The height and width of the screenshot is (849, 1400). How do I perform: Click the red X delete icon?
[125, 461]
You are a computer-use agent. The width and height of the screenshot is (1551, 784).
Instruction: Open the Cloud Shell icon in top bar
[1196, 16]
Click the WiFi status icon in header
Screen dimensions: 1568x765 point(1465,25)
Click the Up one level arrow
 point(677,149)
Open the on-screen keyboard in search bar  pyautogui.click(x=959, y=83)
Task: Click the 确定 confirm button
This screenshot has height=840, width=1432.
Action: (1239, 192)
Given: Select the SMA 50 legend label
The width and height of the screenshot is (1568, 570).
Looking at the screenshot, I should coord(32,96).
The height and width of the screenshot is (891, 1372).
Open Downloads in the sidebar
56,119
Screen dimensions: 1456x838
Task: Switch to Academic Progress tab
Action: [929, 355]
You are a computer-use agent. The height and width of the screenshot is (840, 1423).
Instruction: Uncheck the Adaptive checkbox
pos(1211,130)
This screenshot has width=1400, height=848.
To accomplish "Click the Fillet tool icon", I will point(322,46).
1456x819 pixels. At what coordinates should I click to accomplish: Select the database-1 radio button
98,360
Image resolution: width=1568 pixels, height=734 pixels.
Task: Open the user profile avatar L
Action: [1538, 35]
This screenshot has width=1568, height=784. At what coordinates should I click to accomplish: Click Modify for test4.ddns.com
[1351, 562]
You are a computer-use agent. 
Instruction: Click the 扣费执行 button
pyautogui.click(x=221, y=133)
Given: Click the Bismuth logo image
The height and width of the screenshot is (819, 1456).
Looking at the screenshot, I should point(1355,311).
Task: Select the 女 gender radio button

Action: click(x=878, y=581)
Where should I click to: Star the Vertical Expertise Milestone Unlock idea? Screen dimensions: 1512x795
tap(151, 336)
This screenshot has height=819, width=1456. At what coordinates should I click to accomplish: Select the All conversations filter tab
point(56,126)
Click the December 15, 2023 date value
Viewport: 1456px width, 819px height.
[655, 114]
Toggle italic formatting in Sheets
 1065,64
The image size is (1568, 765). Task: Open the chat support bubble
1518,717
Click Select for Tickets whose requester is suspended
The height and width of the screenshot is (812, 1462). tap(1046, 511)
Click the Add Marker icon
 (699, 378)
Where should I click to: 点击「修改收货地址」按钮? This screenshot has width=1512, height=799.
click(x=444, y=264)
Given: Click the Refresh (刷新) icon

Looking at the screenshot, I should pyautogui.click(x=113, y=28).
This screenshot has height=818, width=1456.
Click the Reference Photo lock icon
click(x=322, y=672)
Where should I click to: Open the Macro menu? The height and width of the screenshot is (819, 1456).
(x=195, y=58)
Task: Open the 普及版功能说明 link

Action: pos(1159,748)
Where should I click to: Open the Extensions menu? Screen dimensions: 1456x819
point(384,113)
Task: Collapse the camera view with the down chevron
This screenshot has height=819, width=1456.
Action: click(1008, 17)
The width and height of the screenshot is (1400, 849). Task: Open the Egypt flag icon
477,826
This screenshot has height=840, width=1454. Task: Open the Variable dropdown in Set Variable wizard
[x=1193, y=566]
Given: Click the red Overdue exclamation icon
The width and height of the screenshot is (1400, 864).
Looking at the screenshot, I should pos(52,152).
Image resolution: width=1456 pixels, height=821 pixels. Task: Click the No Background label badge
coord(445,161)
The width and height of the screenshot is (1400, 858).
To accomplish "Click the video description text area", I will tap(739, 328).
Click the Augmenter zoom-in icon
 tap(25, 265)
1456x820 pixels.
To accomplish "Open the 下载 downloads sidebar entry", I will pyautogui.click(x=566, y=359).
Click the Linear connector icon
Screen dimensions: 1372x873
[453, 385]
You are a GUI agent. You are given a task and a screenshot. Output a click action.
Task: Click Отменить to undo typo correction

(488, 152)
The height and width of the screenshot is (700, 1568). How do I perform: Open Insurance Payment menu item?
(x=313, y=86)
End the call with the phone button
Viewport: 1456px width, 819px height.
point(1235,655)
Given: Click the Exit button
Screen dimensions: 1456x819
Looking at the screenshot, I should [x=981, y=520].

## [WHAT THE EXERCISE ASKS]
What lines in the material above contain the word "agent"? Copy them out.

## [ANSWER BELOW]
You are a computer-use agent. The width and height of the screenshot is (1551, 784).
You are a computer-use agent. The height and width of the screenshot is (840, 1423).
You are a computer-use agent. 
You are a GUI agent. You are given a task and a screenshot. Output a click action.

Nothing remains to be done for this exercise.